(Raw records)
= = =
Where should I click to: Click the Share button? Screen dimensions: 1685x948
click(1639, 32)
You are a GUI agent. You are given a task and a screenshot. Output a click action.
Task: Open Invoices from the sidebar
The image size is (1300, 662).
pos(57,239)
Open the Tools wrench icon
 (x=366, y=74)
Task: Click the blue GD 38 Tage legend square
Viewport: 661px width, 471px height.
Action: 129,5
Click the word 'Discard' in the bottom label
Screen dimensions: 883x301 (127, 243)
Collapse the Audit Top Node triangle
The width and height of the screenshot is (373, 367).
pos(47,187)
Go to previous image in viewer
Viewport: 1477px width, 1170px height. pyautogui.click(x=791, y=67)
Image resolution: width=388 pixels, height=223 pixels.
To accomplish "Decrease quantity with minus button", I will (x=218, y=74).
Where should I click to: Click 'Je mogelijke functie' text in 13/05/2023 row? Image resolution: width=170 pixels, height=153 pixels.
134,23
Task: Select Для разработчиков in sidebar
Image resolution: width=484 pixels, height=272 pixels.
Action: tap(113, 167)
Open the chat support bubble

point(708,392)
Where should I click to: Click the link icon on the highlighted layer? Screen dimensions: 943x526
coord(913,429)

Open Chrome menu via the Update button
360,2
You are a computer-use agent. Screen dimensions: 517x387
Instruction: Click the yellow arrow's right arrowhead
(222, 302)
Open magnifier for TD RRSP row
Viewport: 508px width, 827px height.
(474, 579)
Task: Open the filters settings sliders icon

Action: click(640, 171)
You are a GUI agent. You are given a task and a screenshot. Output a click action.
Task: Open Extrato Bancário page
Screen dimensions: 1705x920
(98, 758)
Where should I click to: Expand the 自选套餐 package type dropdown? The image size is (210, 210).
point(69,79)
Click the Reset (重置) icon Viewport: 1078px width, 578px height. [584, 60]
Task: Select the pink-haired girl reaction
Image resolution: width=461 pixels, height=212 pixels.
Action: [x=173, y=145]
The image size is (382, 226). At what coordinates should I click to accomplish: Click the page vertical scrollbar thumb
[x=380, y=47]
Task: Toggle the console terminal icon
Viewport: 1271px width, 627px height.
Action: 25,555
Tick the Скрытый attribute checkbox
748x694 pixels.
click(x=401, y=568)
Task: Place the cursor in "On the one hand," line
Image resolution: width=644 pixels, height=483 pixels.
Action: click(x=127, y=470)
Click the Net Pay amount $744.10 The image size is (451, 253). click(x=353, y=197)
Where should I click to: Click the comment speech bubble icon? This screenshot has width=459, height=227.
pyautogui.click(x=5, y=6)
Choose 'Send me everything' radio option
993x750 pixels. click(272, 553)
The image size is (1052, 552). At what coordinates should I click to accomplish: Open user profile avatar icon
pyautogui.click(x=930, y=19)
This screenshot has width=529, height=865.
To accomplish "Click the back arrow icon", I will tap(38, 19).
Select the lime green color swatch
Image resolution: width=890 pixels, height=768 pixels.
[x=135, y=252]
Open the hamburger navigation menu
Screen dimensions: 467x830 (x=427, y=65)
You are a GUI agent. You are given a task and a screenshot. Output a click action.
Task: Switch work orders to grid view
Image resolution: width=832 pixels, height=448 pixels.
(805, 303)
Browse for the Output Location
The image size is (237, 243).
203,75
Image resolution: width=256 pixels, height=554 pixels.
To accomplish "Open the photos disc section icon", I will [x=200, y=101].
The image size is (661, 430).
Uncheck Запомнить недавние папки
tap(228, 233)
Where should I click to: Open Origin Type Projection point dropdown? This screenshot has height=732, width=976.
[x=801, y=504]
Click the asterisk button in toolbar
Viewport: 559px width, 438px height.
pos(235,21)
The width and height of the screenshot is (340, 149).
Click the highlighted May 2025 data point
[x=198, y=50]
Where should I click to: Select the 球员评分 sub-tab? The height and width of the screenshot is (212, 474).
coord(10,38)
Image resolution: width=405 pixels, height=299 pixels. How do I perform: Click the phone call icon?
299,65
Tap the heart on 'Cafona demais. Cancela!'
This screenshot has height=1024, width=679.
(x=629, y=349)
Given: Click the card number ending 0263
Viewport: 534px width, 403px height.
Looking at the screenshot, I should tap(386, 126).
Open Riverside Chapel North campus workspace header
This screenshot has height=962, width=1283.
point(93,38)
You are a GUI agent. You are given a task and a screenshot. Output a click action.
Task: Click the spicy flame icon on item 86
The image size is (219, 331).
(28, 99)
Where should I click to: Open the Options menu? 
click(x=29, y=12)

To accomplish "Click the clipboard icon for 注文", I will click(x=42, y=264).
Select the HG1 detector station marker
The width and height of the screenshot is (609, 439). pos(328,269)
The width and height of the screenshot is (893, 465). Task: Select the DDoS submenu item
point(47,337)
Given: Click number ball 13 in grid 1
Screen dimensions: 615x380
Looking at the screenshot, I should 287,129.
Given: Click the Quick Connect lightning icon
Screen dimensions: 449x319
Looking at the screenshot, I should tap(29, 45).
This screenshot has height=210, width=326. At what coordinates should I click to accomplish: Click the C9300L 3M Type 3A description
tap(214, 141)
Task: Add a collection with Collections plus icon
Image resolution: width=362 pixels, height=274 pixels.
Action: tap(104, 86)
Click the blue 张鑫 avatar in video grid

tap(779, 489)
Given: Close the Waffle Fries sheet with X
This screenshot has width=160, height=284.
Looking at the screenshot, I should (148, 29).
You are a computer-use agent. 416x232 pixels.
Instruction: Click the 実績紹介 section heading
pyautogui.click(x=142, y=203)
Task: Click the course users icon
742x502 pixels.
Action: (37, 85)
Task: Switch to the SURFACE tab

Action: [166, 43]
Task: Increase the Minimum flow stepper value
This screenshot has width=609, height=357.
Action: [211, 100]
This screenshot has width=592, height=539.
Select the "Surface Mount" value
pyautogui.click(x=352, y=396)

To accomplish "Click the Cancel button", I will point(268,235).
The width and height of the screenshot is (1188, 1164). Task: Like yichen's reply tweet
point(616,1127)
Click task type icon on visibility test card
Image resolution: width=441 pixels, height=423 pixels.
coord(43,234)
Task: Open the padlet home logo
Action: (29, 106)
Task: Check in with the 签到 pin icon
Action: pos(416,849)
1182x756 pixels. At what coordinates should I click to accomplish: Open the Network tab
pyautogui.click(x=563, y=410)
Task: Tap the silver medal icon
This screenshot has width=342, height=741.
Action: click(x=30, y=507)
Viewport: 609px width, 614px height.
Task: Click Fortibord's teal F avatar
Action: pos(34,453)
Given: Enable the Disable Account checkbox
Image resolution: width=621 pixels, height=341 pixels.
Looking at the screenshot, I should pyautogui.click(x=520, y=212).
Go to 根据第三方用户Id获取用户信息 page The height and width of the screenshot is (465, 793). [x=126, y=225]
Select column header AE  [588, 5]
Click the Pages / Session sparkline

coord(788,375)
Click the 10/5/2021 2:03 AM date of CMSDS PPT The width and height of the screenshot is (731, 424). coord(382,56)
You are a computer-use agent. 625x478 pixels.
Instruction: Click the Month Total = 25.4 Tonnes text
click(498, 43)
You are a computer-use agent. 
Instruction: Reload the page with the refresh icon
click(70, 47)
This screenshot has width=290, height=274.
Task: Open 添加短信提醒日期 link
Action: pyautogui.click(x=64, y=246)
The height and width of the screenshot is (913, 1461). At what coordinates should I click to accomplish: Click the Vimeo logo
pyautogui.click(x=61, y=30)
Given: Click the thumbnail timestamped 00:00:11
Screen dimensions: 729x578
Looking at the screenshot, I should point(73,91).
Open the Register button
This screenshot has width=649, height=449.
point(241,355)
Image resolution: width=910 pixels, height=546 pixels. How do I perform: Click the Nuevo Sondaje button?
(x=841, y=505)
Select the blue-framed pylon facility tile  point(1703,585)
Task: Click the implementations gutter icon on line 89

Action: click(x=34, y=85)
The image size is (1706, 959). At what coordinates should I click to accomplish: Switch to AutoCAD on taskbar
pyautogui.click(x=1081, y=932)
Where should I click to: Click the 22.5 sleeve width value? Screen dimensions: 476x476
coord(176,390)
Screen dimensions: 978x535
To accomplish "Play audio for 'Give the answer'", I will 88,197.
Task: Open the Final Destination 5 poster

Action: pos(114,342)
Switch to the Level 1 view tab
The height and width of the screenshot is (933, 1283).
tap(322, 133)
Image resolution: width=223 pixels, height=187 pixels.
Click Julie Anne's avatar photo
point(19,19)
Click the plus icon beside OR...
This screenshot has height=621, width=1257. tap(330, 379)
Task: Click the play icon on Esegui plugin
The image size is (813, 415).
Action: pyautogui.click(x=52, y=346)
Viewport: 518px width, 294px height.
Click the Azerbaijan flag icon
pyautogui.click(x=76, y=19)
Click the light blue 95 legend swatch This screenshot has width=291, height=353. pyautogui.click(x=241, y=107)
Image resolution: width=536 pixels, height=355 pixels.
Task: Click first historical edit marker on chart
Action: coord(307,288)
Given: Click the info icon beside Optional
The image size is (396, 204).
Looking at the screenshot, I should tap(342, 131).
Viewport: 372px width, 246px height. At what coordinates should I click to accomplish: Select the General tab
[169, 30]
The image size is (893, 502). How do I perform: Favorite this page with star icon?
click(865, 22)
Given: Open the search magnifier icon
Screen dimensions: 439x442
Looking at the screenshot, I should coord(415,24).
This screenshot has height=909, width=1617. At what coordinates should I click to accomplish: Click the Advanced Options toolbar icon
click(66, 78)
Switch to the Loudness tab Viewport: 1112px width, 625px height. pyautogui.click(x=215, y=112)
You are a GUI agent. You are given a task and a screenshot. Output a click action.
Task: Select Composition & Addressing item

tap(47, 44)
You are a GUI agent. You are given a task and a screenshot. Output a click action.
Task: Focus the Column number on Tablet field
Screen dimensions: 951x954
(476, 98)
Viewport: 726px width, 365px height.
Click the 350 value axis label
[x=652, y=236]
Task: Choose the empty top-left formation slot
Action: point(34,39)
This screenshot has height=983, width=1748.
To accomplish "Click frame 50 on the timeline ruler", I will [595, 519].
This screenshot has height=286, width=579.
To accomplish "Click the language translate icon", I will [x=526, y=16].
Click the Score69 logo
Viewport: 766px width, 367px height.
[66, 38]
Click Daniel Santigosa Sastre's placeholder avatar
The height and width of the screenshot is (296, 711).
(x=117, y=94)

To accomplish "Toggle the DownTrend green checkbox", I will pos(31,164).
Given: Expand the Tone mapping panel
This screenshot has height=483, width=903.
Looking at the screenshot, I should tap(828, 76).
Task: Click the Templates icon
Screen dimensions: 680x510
= = =
# EXERCISE TASK:
Update the records from the first line through the line with "point(69,79)" by changing "sidebar" to "side panel", and write out only those lines with nothing else altered.

# CORRECT OUTPUT:
Where should I click to: Click the Share button? Screen dimensions: 1685x948
click(1639, 32)
You are a GUI agent. You are given a task and a screenshot. Output a click action.
Task: Open Invoices from the side panel
The image size is (1300, 662).
pos(57,239)
Open the Tools wrench icon
 (x=366, y=74)
Task: Click the blue GD 38 Tage legend square
Viewport: 661px width, 471px height.
Action: 129,5
Click the word 'Discard' in the bottom label
Screen dimensions: 883x301 (127, 243)
Collapse the Audit Top Node triangle
The width and height of the screenshot is (373, 367).
pos(47,187)
Go to previous image in viewer
Viewport: 1477px width, 1170px height. pyautogui.click(x=791, y=67)
Image resolution: width=388 pixels, height=223 pixels.
To accomplish "Decrease quantity with minus button", I will (x=218, y=74).
Where should I click to: Click 'Je mogelijke functie' text in 13/05/2023 row? Image resolution: width=170 pixels, height=153 pixels.
134,23
Task: Select Для разработчиков in side panel
Image resolution: width=484 pixels, height=272 pixels.
Action: tap(113, 167)
Open the chat support bubble

point(708,392)
Where should I click to: Click the link icon on the highlighted layer? Screen dimensions: 943x526
coord(913,429)

Open Chrome menu via the Update button
360,2
You are a computer-use agent. Screen dimensions: 517x387
Instruction: Click the yellow arrow's right arrowhead
(222, 302)
Open magnifier for TD RRSP row
Viewport: 508px width, 827px height.
(474, 579)
Task: Open the filters settings sliders icon

Action: click(640, 171)
You are a GUI agent. You are given a task and a screenshot. Output a click action.
Task: Open Extrato Bancário page
Screen dimensions: 1705x920
(98, 758)
Where should I click to: Expand the 自选套餐 package type dropdown? The image size is (210, 210).
point(69,79)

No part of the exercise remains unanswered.